As I have done in Basra and Islamabad, I arrived in the dead of night.  Lost, I wondered with my luggage around a black and white town centre void of almost all people.  Those I came across – hotel workers and chip shop owners – helpfully pointed me in the right direction, some walking with me for part of my journey.

In the morning I ventured along the same streets, now bathed in colourful sunlight.  It was early and everyone was busy going about their business.   One figure stood out from the rest –  a middle aged white man with a huge grin on his face was walking towards me.  As he grew close I was able to read the words on his T-shirt: I’m so broke I don’t even pay attention.  The message combined with his happy disposition was a wonderful defiant opening to what would prove to be a very positive few days.

“It’s a working town” said a taxi driver, “we have no airs and graces, we just enjoy living and working here”.  Swindon’s lack of pretension was the number one thing that people I asked said they loved about the town.  Another thing that made Swindonian’s proud was “the people”.  Combine the two and you get a very welcoming, down-to-earth place to be: The receptionist at the Holiday Inn Express who “sneaked me a youghurt” when I arrived at midnight. The guy in the corner shop who offered to make me a cup of tea when I asked where a good café was. The smiles in response to a cheeky girl who ran into a shop and turned up the volume on their speakers.  A smile and a wave from a highly decorated octogenarian war veteran on a mobility scooter – in fact people saying hello to each other all over the place.  There was also a genuine excitement in the air about “future Swindon” – the coming regeneration of the town centre, the potential of a ski slope at the Oasis, and new life breathed into the old corn exchange building in Old Town.

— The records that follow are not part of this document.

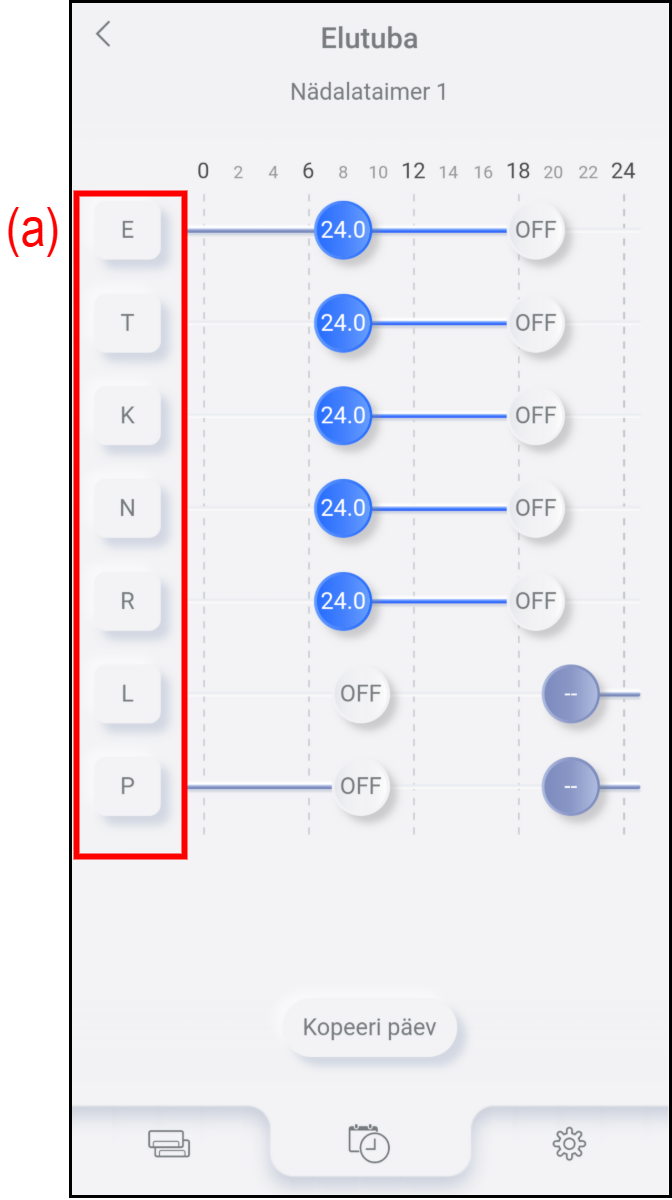672x1200 pixels.
Task: Open the settings gear tab
Action: (x=569, y=1142)
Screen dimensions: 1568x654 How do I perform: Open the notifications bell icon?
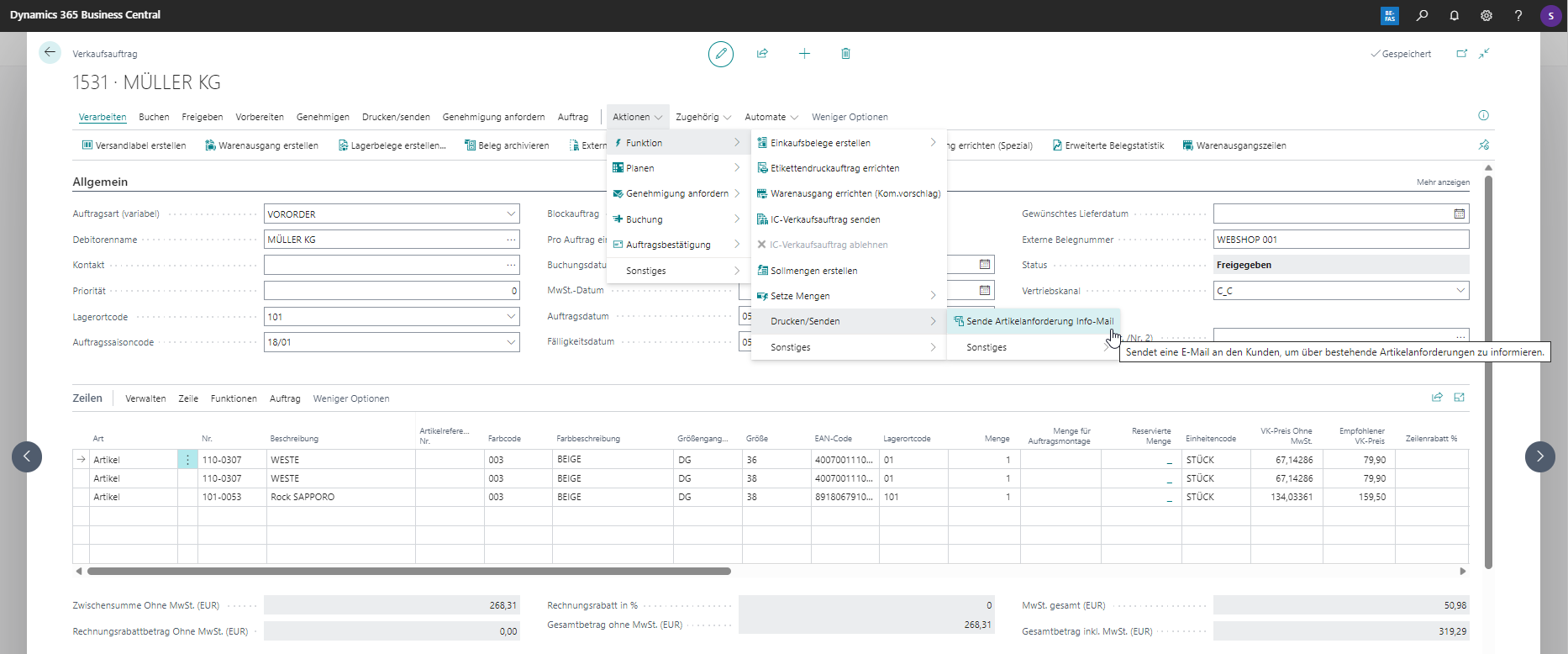1454,15
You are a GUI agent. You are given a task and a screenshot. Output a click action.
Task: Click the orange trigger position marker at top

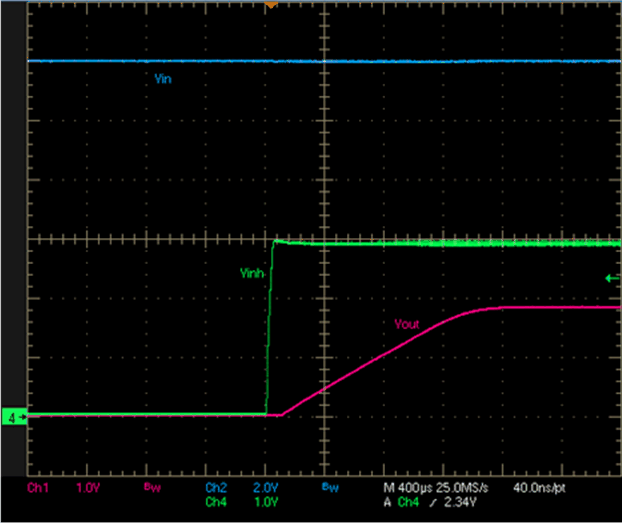tap(269, 4)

I am glad to have my perception of Swindon changed by the people who live there.  I had thought it was a relatively new town – yet it has a history going back as far as a The Domesday book.  I knew it was famous for building railways – but I never knew it was where Isambard Kingdom Brunel chose to build.  Nor did I know that the railway workers health scheme was used as a blue-print for our National Health Service.  In 1844 a revolutionary co-operative organisation known as The New Swindon Improvement Company transformed the railway’s workforce into some of the country’s best-educated manual workers.  The legacy of this history with people at it’s heart, is clear.

This travel blog has been home to my thoughts about my travels in Afghanistan, Pakistan, and Iraq – and each time I am keen to show that their perception of a place is not necessarily accurate.  Swindon is just the same.

I asked the Landlord at the Plum Tree if he liked Jive Talking.  “Has it been on more than once, darling?” he asked.  I nodded.  It was taken off.  For those who don’t know, Jive Talking is slang for bullshit.  It’s time for less Jive Talking about Swindon.